Abstract

THE era of world time is yet far off, and it is certain that the desirable scheme for a uniform horary standard put forward by the Astronomer-Royal (NATURE, vol. xxxiii. p. 521) will not be realized this century. But though this be so, signs of better times in the reckoning of the hours of the day have recently appeared, and the practical outcome of the Prime Meridian Conference at Washington (NATURE, vol. xxxiii. p. 259) is already of importance. Time is a problem to us all—a problem which has baffled the philosopher, driven the astronomer to devices which closely resemble subterfuges, and harassed the watchmaker beyond all other craftsmen. Much light on the difficult but all-important question is focussed in Mr. Lupton's article in NATURE, vol. xxxix. p. 374; but education will do more than it has yet done when the average man succeeds in understanding what he cannot but believe, that forenoon events in Australia are printed in British newspaper offices before daylight on the day they occur, while morning doings in Hawaii cannot fly fast enough by cable to catch the latest edition of the evening papers.

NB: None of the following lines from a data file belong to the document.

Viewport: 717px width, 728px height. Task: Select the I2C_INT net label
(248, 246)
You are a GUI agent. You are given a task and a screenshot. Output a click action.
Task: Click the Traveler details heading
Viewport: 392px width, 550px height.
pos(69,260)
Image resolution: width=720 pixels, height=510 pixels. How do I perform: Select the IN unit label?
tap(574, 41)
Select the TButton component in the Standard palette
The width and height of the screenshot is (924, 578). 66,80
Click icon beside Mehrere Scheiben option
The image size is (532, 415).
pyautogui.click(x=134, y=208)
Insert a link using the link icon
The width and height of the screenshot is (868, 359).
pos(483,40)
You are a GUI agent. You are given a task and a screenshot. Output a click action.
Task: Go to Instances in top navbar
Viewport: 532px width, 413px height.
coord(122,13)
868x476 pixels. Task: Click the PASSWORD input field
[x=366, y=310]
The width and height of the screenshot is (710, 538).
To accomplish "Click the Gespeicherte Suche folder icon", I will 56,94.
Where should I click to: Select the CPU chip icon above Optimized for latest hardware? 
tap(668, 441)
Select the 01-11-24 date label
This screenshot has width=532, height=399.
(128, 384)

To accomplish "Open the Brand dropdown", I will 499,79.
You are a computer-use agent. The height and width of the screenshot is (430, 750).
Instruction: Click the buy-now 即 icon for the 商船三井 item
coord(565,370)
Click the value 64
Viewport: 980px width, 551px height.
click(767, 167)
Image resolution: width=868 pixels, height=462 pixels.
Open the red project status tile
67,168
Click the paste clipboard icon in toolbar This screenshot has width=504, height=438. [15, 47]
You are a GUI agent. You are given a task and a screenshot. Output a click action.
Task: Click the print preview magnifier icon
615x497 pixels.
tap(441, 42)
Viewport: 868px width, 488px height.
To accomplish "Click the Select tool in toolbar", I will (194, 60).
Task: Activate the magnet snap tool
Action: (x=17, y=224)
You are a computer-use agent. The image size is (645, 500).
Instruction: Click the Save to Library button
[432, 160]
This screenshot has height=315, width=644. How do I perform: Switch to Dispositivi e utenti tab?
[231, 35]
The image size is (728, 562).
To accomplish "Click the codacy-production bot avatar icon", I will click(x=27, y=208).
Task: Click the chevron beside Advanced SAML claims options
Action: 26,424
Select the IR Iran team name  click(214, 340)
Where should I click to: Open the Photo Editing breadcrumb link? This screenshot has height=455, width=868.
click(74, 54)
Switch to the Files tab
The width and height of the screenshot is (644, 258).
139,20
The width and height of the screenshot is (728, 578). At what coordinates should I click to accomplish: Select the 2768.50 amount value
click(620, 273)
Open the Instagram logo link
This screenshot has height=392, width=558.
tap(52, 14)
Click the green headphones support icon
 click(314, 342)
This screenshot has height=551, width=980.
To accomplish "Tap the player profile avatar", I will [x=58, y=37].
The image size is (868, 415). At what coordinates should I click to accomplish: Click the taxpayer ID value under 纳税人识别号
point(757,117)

In strict justice the time of no two meridians should be the same; and as a matter of fact, in pre-railway days every town, and every garden large enough to boast a sun-dial, set itself by its own local time. Railways have made the uniformity of time within narrow belts of longitude a necessity, and so largely does the railway affect modern civilized life that railway time soon comes to regulate all affairs. The vexation of frequent changes of time standards is familiar to all who have travelled on the Continent, and for many practical purposes the change which has been quietly progressing for the last few years is a benefit of great value. This change was brought home to the dwellers in Belgium and the Netherlands on May 1, 1892, by the retardation of all the railway clocks by from ten to twenty minutes from local to Greenwich time, an alteration of the time-gauge of two countries far more significant than the conversion to standard gauge of the railways of England.